One-Dimensional Statistical Parametric Mapping in Python
GNU General Public License v3.0
60 stars 21 forks source link

inconsistencies #281

Closed liokainobrega closed 2 months ago

liokainobrega commented 4 months ago

We have encountered some inconsistencies during our analyses in gait analysis. Upon running the same data multiple times, we noticed variations that raised questions.

When analyzing the curve of the hip in the frontal plane, for example, we observed fluctuations in the values of p and critical t (using the ttest2 test). Anybody knows why this can happen?

Hip t test HIP

0todd0000 commented 4 months ago

If you are using parametric inference (e.g. spm1d.stats.ttest2) then no fluctuations are expected.

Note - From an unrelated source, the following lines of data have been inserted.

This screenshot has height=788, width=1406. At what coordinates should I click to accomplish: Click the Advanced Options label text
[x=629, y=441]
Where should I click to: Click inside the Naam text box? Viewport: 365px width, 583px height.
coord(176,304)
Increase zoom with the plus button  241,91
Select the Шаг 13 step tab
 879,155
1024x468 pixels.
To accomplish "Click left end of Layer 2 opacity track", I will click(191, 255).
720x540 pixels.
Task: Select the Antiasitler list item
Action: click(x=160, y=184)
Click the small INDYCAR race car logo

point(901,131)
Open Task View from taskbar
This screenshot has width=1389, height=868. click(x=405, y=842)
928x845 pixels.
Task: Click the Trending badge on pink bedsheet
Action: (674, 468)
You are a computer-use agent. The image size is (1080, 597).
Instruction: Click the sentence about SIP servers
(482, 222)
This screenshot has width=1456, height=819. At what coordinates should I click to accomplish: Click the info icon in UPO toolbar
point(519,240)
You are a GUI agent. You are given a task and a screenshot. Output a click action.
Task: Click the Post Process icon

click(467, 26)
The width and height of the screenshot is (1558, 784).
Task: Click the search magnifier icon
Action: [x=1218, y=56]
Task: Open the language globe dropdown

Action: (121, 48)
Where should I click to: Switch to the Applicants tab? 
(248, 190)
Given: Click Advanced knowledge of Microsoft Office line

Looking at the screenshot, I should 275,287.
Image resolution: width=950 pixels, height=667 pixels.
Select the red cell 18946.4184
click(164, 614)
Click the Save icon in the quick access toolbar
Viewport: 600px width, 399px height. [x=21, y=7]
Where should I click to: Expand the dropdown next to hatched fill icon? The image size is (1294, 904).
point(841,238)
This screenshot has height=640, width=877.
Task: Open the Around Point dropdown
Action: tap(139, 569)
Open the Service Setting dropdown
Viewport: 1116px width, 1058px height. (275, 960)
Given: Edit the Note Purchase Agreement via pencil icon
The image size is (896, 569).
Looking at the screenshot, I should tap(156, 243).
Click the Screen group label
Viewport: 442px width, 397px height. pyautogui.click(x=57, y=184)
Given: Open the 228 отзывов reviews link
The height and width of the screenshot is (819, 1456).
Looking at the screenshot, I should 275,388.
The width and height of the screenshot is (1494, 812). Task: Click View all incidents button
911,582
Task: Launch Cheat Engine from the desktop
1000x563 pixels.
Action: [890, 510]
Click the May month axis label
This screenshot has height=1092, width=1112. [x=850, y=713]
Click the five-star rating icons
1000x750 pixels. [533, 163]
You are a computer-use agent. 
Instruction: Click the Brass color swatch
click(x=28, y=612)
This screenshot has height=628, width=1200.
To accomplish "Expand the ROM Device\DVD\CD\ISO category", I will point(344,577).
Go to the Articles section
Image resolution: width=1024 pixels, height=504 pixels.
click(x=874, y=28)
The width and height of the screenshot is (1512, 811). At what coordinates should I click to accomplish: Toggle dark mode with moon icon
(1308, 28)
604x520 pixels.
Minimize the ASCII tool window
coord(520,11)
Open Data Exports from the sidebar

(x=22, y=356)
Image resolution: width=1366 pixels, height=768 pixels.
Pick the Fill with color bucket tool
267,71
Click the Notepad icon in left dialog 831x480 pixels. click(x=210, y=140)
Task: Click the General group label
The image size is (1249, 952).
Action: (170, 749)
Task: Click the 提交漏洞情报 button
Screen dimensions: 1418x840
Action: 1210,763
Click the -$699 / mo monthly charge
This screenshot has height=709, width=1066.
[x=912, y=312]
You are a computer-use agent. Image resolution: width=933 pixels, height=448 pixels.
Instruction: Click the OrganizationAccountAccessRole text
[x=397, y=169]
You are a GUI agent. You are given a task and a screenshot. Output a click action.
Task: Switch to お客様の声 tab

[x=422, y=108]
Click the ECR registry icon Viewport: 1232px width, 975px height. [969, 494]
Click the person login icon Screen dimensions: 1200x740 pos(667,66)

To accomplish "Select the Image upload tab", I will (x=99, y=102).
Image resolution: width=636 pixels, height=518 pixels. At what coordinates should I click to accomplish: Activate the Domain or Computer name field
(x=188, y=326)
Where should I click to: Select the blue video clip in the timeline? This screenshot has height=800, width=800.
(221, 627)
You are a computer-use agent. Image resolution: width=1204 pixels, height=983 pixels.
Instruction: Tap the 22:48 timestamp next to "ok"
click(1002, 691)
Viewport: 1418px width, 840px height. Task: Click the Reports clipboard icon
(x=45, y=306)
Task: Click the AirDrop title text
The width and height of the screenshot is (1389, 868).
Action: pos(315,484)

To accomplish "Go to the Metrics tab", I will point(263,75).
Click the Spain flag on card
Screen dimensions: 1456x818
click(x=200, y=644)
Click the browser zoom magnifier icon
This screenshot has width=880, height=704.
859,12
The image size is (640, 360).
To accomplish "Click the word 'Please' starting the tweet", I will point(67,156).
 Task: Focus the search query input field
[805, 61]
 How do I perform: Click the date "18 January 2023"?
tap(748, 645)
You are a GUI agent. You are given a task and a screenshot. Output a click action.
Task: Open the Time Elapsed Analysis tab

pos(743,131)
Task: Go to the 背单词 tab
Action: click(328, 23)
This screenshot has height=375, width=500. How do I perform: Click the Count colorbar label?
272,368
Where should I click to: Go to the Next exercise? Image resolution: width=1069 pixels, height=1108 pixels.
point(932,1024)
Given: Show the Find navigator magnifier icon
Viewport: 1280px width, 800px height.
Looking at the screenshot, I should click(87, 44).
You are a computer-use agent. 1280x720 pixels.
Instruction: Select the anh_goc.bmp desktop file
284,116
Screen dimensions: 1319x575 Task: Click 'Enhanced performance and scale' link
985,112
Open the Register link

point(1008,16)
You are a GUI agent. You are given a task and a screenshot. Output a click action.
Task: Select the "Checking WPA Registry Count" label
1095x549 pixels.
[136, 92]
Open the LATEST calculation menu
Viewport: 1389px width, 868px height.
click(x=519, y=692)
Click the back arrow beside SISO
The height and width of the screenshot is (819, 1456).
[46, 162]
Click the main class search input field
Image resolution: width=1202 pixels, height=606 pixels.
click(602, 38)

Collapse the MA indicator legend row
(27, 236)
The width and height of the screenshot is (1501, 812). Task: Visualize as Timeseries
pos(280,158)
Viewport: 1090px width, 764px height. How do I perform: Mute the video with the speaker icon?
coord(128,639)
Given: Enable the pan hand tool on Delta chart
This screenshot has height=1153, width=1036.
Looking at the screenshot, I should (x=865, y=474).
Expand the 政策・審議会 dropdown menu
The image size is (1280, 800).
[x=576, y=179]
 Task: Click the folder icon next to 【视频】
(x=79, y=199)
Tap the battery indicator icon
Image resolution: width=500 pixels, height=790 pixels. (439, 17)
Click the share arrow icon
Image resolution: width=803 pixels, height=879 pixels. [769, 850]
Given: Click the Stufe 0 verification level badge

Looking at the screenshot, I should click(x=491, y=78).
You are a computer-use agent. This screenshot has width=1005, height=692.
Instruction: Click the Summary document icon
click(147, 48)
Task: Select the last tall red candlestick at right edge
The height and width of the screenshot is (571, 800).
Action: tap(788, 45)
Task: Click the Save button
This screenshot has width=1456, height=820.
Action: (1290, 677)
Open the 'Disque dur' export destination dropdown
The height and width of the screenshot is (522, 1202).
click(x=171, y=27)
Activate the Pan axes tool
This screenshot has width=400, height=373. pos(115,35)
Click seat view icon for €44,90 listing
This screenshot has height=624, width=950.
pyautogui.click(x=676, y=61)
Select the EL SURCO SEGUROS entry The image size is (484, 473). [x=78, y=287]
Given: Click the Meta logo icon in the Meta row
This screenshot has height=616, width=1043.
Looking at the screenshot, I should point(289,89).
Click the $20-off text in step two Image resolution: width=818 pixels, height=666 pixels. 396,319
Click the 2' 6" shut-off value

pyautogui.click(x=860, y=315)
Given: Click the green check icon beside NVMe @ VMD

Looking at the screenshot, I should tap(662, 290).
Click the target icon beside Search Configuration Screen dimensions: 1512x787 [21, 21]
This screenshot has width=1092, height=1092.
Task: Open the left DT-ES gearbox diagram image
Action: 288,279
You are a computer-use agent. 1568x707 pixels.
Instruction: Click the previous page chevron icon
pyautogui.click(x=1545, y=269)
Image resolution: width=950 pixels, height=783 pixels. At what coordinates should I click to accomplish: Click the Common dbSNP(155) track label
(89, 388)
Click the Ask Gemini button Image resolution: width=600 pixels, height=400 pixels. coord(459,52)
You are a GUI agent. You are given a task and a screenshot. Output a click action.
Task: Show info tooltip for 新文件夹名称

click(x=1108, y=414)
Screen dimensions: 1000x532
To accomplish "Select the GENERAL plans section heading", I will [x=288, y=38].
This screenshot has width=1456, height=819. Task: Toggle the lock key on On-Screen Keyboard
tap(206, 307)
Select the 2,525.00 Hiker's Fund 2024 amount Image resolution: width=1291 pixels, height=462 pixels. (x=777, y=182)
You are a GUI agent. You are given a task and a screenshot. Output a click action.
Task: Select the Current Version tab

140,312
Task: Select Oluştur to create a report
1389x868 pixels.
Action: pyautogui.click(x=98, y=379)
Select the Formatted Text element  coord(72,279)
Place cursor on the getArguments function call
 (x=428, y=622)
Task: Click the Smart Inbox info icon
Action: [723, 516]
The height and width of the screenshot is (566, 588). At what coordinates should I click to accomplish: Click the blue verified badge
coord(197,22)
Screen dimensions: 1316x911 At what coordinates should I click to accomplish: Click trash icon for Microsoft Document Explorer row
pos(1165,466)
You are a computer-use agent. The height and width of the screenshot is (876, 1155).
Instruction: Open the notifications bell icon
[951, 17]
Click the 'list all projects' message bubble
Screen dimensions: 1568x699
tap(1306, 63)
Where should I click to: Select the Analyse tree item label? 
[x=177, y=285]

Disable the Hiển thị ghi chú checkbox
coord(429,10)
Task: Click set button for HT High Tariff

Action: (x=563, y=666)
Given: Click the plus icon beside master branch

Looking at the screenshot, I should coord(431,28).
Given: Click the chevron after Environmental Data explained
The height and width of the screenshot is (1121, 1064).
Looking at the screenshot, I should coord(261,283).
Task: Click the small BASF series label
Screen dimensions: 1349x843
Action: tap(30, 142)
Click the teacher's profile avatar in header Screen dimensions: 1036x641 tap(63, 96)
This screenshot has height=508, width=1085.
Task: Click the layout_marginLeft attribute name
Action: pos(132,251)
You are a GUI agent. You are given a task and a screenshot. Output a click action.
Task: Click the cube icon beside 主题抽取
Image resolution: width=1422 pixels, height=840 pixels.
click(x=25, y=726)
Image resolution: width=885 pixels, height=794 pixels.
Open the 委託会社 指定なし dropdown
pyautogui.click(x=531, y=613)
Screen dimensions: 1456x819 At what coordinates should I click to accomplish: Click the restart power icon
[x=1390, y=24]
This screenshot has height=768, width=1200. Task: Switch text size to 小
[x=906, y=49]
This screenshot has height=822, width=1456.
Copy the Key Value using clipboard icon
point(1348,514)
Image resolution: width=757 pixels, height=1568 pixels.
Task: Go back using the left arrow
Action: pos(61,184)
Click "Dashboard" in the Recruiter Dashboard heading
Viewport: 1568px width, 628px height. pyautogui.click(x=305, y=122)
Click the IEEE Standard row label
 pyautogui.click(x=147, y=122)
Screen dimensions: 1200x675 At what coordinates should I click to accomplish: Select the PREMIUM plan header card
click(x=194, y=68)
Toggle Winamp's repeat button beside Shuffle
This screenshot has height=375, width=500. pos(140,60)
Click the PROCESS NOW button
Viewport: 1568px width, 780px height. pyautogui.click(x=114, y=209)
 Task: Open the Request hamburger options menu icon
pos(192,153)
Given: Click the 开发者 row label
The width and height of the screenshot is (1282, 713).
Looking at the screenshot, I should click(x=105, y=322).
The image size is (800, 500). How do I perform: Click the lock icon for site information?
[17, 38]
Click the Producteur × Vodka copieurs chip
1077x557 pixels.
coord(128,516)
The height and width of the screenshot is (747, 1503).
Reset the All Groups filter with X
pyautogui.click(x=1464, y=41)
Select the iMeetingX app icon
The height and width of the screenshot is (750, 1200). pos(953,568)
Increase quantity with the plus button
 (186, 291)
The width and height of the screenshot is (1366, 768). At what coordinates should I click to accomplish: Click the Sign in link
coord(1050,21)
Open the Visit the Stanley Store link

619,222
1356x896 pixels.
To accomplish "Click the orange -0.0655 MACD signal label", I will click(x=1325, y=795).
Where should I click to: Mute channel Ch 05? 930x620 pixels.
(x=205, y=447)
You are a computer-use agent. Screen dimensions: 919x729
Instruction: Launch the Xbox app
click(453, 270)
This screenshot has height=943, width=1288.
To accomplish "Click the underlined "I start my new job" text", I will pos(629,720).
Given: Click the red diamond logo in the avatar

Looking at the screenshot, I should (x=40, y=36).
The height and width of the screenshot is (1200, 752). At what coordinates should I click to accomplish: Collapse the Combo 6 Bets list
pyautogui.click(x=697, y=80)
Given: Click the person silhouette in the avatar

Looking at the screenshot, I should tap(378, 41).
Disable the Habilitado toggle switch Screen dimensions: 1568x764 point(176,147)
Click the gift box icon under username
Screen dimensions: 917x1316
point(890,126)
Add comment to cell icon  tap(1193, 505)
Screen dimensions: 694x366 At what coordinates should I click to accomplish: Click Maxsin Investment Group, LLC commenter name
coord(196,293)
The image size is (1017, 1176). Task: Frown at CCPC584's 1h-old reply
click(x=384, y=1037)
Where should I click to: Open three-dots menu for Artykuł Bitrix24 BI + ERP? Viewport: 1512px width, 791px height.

If instead you are using nonparametric inference (e.g. spm1d.stats.nonparam.ttest2) then fluctuations are indeed expected; this is the nature of the nonparametric permutation method that is implemented in spm1d.

Consider the following code:

alpha      = 0.05

np.random.seed(0)
tA = spm1d.stats.nonparam.ttest2(yA, yB).inference(alpha, iterations=500)
tB = spm1d.stats.nonparam.ttest2(yA, yB).inference(alpha, iterations=500)  # different from tA
np.random.seed(0)
tC = spm1d.stats.nonparam.ttest2(yA, yB).inference(alpha, iterations=500)  # identical to tA

Here the tA and tC results are equivalent because np.random.seed controls the random number generator state, and thereby controls the observation label permutations that spm1d randomly selects.

Note also that, while the tB results are numerically different, they are expected to converge to the tA results for a large number of iterations. Usually iterations=500 or iterations=1000 is suitable for rough convergence, but iterations=1e4, iterations=1e5 or even iterations=1e6 may be preferable for final results.